That moving from low range to high range generates a kind of musical excitement, one that we would call momentum, or forward motion. When that higher range arrives, and particularly if we feel we’ve heard some kind of climactic high point, that equates to a musical release.

All songs need momentum, or they risk boring the listener. They don’t need a lot of it, but there needs to be the expectation on the part of the listener that the music is going to gather some energy and create an expectation that as good as the song is, better moments are coming.

I’ve mentioned melodic range, but in most music, we become aware that there are many ways to generate tension and release, and usually all of those ways intersect and overlap each other.

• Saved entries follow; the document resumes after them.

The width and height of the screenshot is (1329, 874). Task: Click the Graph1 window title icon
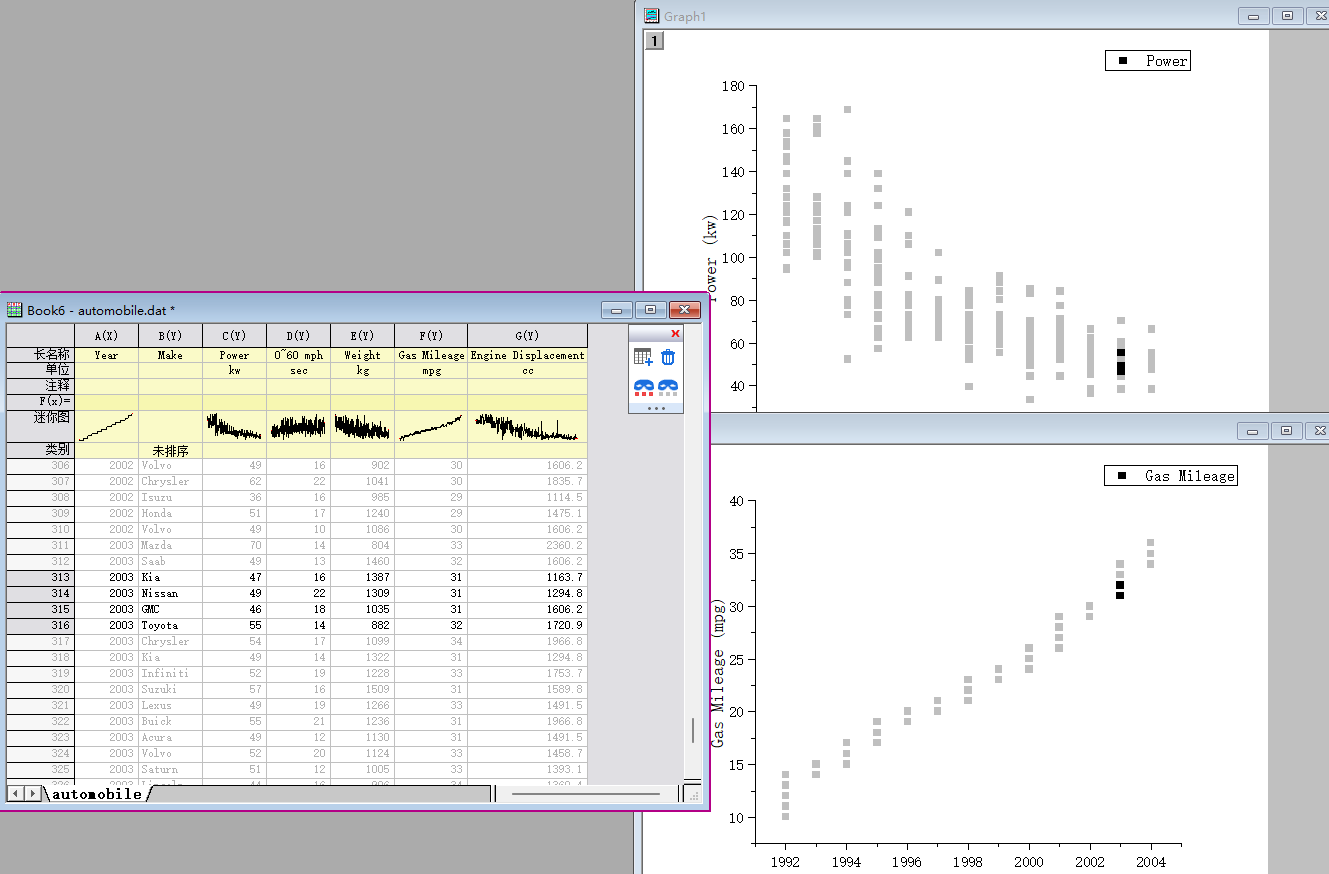652,16
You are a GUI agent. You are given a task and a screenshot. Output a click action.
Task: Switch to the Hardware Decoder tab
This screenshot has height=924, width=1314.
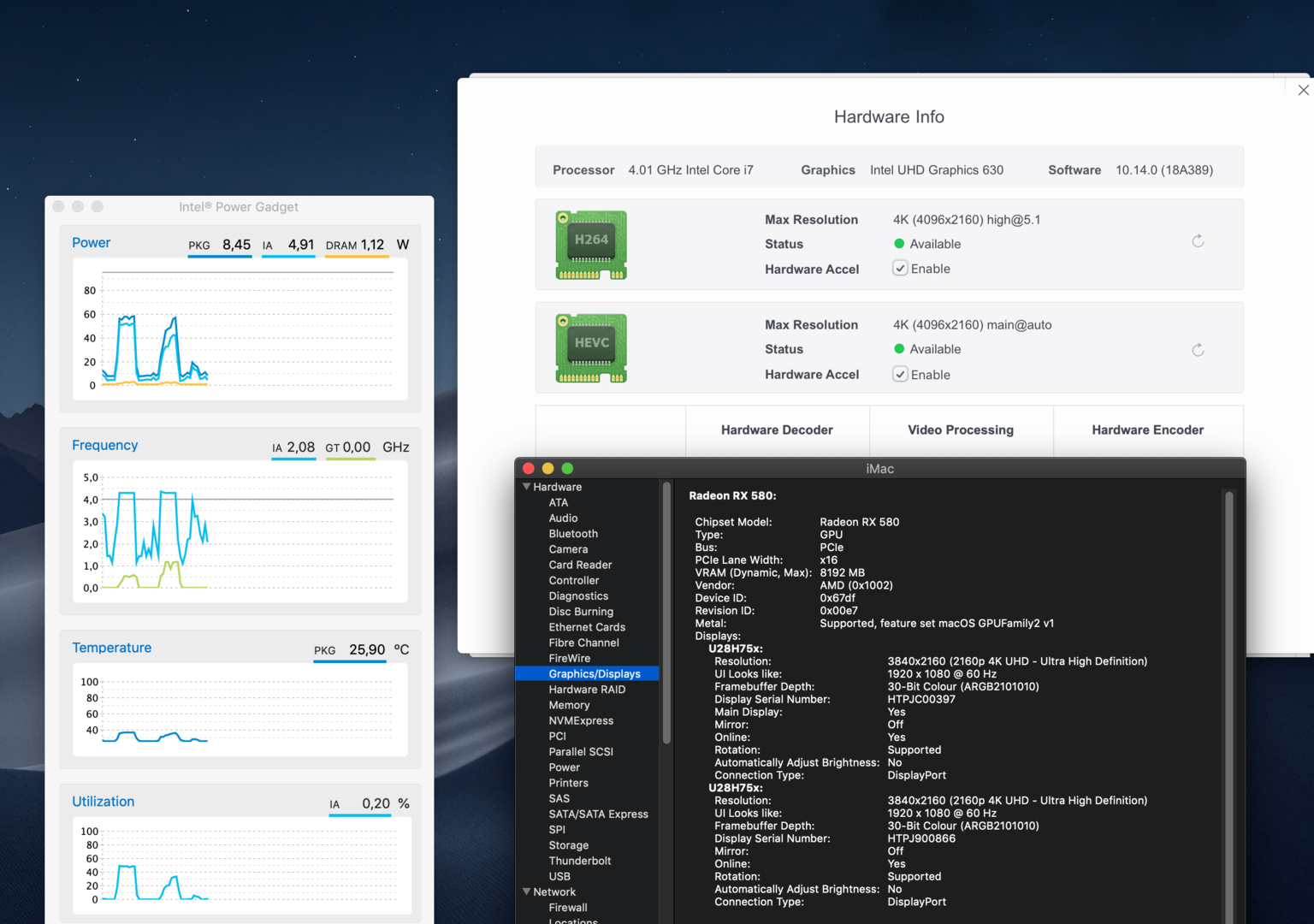777,430
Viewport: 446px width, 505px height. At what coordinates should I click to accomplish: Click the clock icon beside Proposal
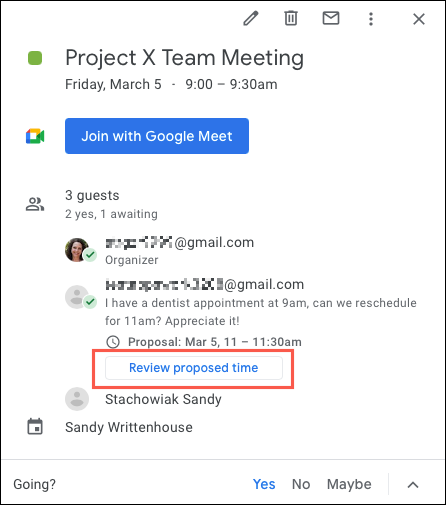[x=113, y=342]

Some of those other ways create short little bursts of tension and release, like a drummer’s beat, where the snare on beats two and four, coupled with the bass drum on beats one and three (or even on all four beats). The drummer is creating tiny tension-release events that keep us focused.

What are some other ways that we create musical momentum in songwriting?

  1. Chord progressions which start on a I-chord, move away from one, and then journey back: I-vi-ii-V-I (C Am Dm G C)
  2. Lyrics which start a song by simply making observations, but gradually as the verse approaches the chorus will evolve to something more intensely emotional, then back to observational for the next verse. (Example: Almost any/every pop song you can name)
  3. Instrumentation which starts with an energetic, loud intro, moves to a relatively quiet verse, opens up to a loud chorus, then moves back again to a quiet verse. (Good example: “Smells Like Teen Spirit.”)
  4. Vocal rhythms which are quick and rhythmically active in the verse and then switch to using longer, simpler rhythms in the chorus or refrain, then back to quick and rhythmically active in the next verse. (Good example: “I’m On Fire” (Springsteen))
  5. Instrumental rhythms which are clean and relatively uncomplicated in the verse, switching to busier rhythms in the chorus, then back to uncomplicated in the verse. (Good example: “Paperlate” (Genesis) – particularly the brass lines.)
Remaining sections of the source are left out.